With the wonderful world of sailing in Maryland as the background, Talley introduces Hannah Ives, a breast cancer survivor. Talley and I are both breast cancer survivors and I thank her for taking us into Hannah's world with both passion and humor.
To set the scene: Hannah is fired from her office-manager job and decides to reclaim her life by visiting her sister-in-law, Connie. She almost loses her life while investigating murder.
This is a great fast-read. Here is an example of the author's style and sense of humor:
"I raided Connie's medicine cabinet that night - slim pickings- I can tell you. Rooting through left over vials of prescription medication that had been lying around since the Nixon administration, my hopes were raised when I discovered a brown plastic container labeled 'percocet' hidden behind a blue jar that might once have held noxema, but with the exception of some tell-tale dust at the bottom, the percocet container was empty. I fought the urge to dip into it with a wet finger. I had to settle for a nearly empty bottle of aspirin that had expired in 1995."
This title was published in 1999 and the series is still being written. But some titles are available only from Amazon.com Sellers. However, I have had excellent results with the sellers. So don't miss this series.
Added note: Tag suggestions, "lesbian fiction," and "lesbian detectives" are incorrect.
Slow start and lots of dialogue. Characters are well developed. Another case of a civilian solving a murder. I found it difficult to like the main character. She has been through a lot, but found her distrust of her husband difficult to accept.
The storyline is great, and Hannah's voice was so real to me. A lot of description detail that sometimes bogged the story down for me, but other readers very well might like that detail.
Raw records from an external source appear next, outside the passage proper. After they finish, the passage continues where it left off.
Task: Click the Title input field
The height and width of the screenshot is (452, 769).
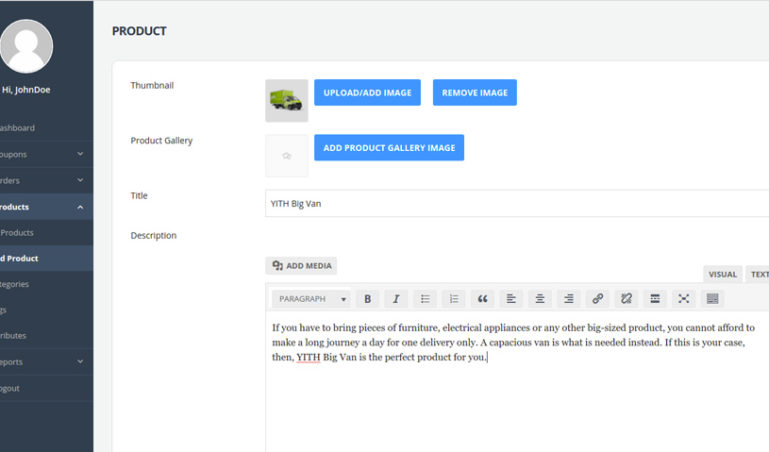Action: pyautogui.click(x=516, y=203)
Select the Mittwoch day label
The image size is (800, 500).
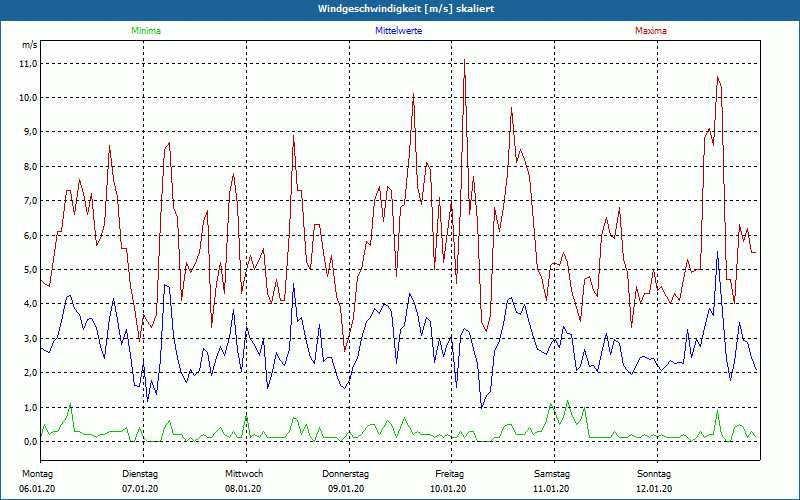tap(244, 473)
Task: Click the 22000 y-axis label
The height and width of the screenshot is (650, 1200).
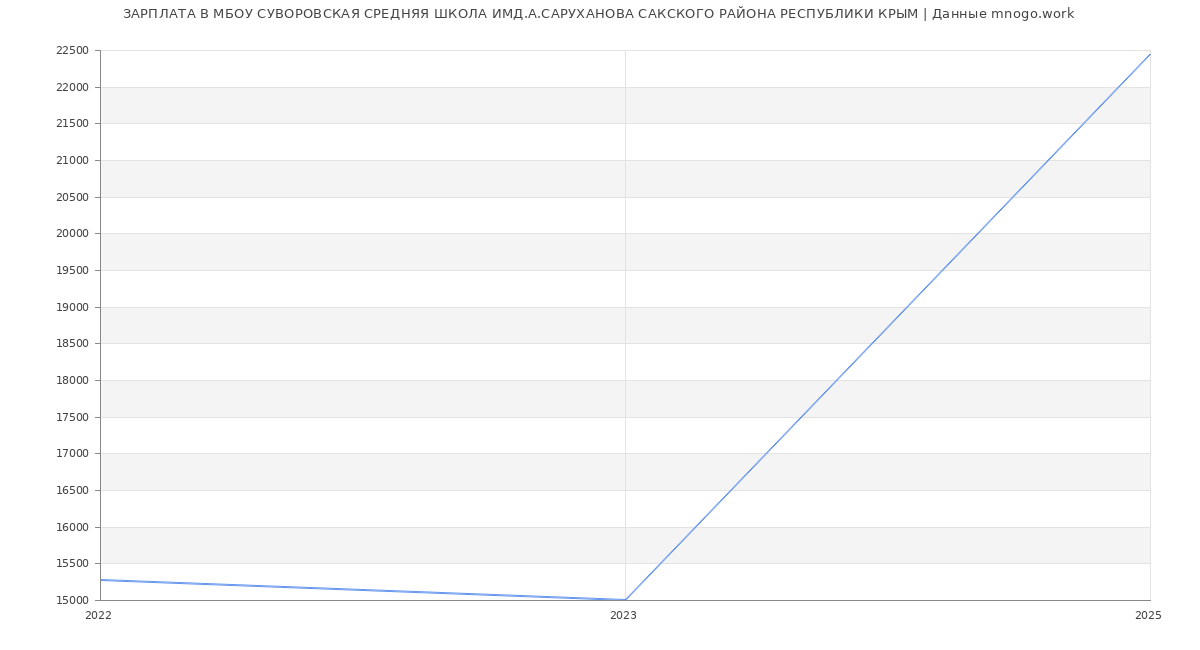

The story of Hannah's daughter Emily could have been fleshed out more, since from Hannah 's perspective that relationship was what kept her looking for answers to what happened to Katie. All in all, a very enjoyable read.
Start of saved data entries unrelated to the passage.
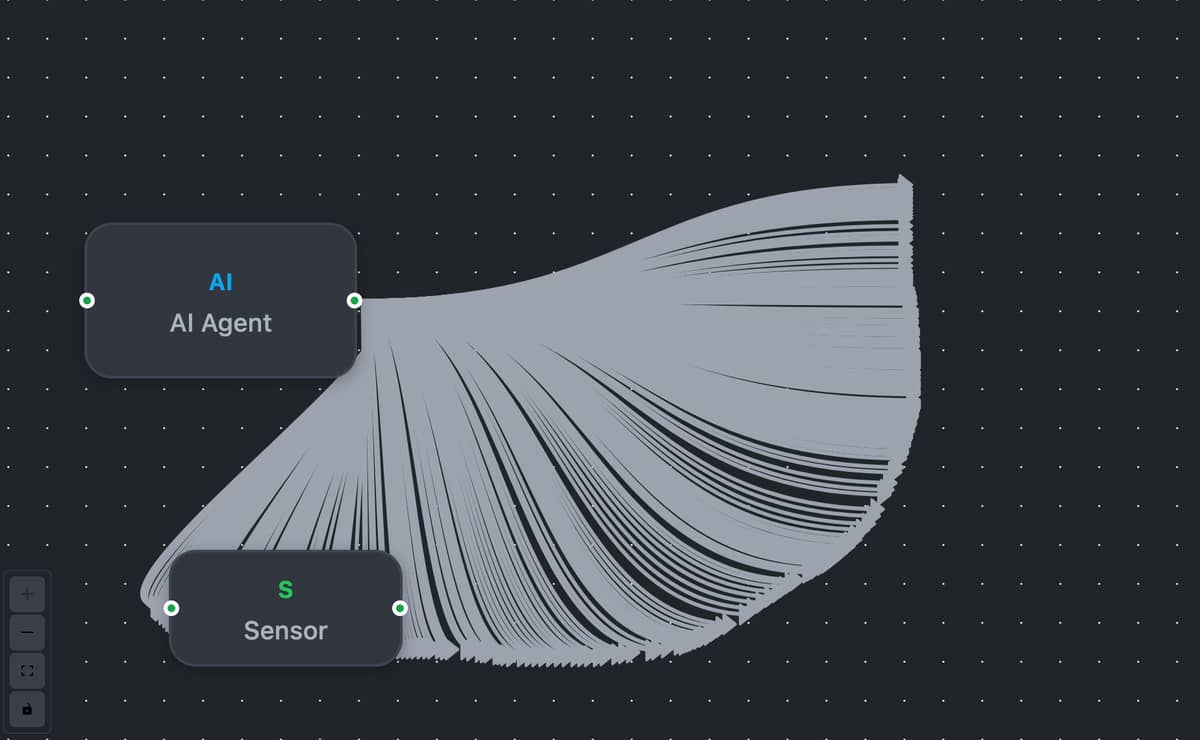The height and width of the screenshot is (740, 1200).
Task: Toggle the canvas interactivity lock
Action: [x=27, y=709]
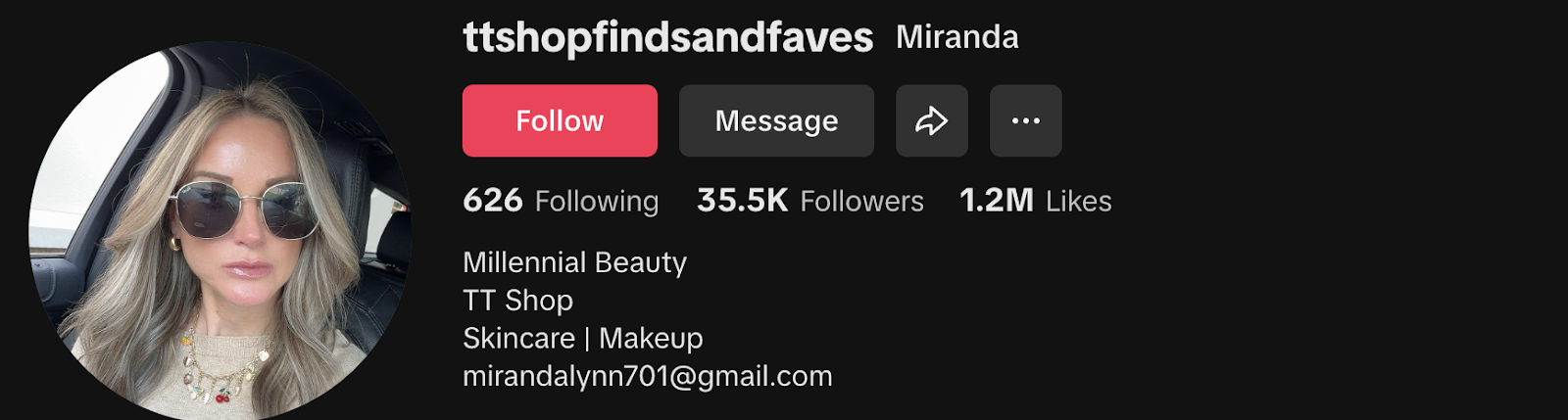Click the Likes label

pyautogui.click(x=1078, y=201)
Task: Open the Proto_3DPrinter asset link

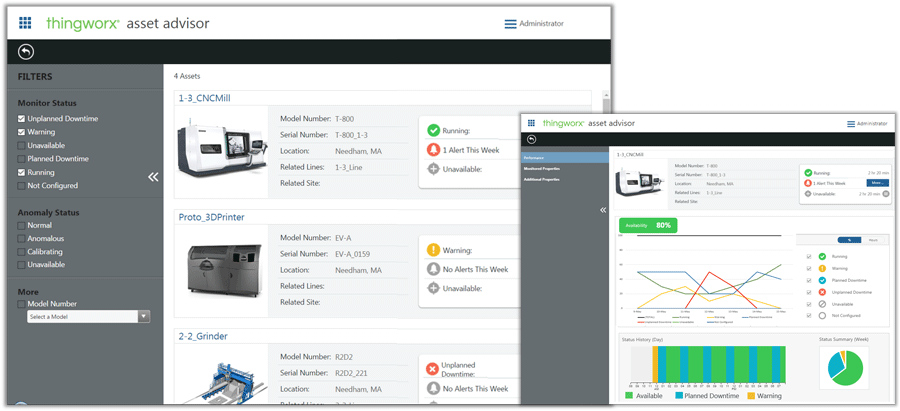Action: pos(211,217)
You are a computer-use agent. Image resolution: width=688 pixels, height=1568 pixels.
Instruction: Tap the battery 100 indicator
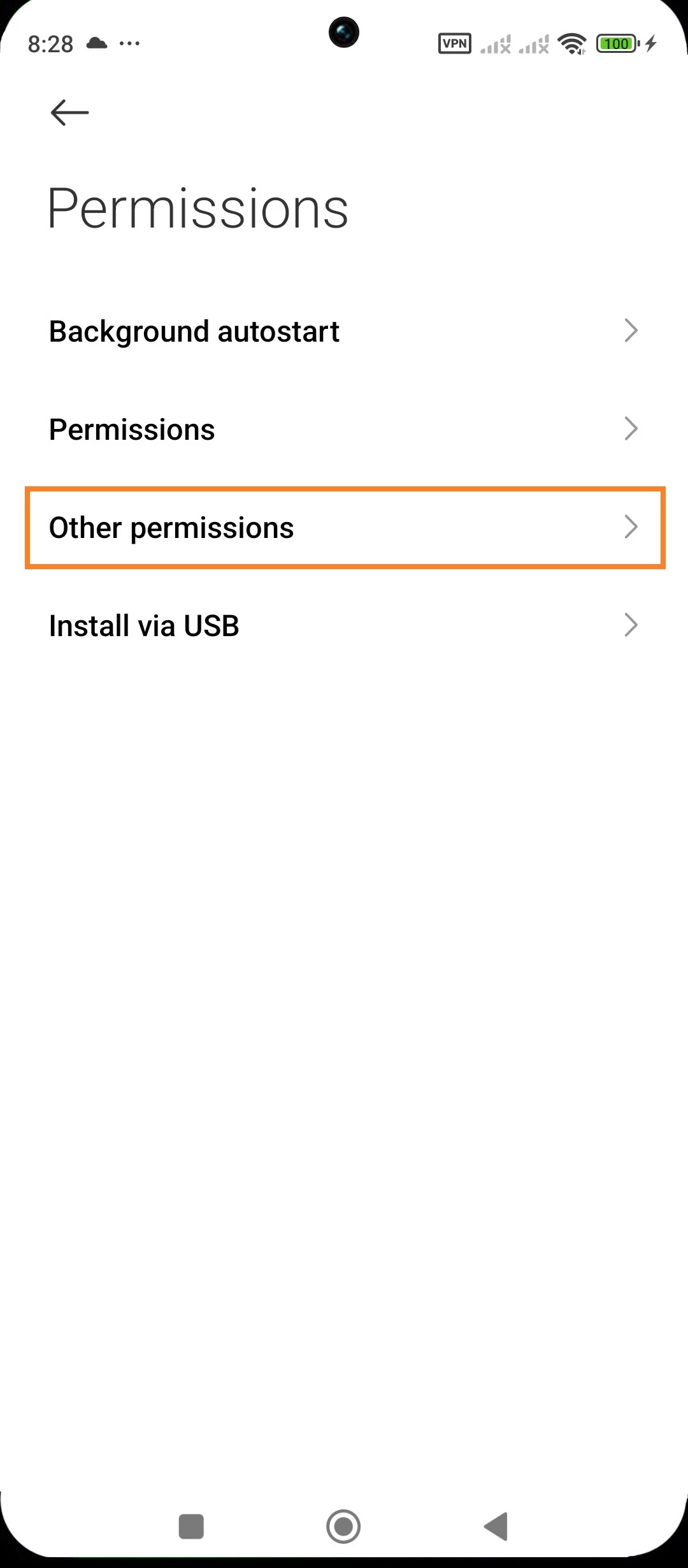pyautogui.click(x=617, y=43)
This is an excellent first novel by the author, and the first novel in the Hannah Ives series. I purchased the novel after reading "I'd Kill for That," a round robin mystery edited by the author.
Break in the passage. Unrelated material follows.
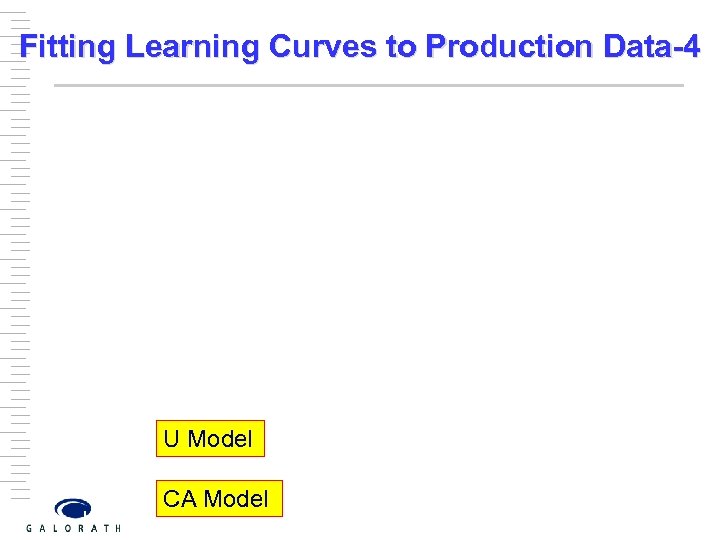Click the Galorath swoosh logo icon
Screen dimensions: 720x540
(73, 509)
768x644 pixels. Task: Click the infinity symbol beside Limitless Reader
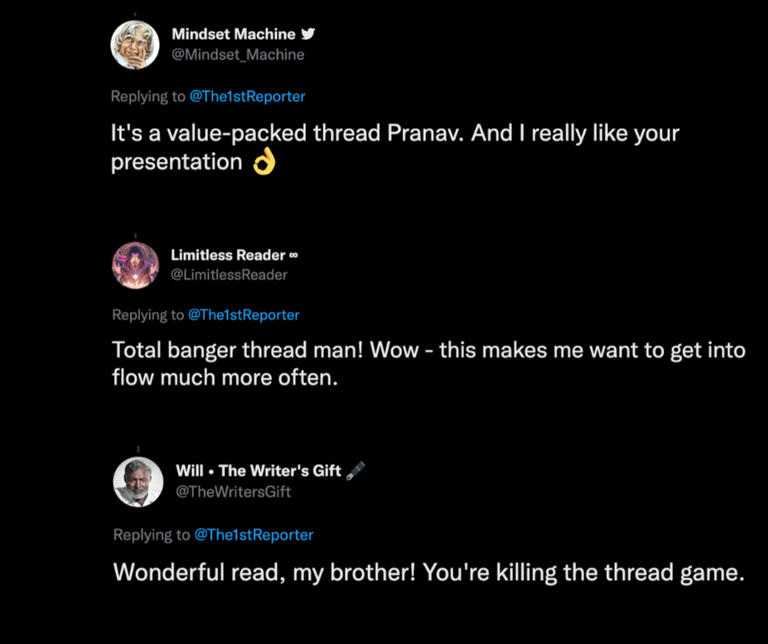[x=294, y=256]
The plot is set in a small town in Maryland. Hannah Ives has gone to stay with her sister-in-law. When a body is discovered, an old case is reopened, and suspicion falls on a number of people. Everyone is not as they seem. A lot of information was covered up eight years earlier, and things are going on in the small town. Hannah finds her own life in danger as she opens up a can of worms.
The author is from the area used for the setting. It can be assumed some portions of the plot are drawn from her own experience. The story is well crafted.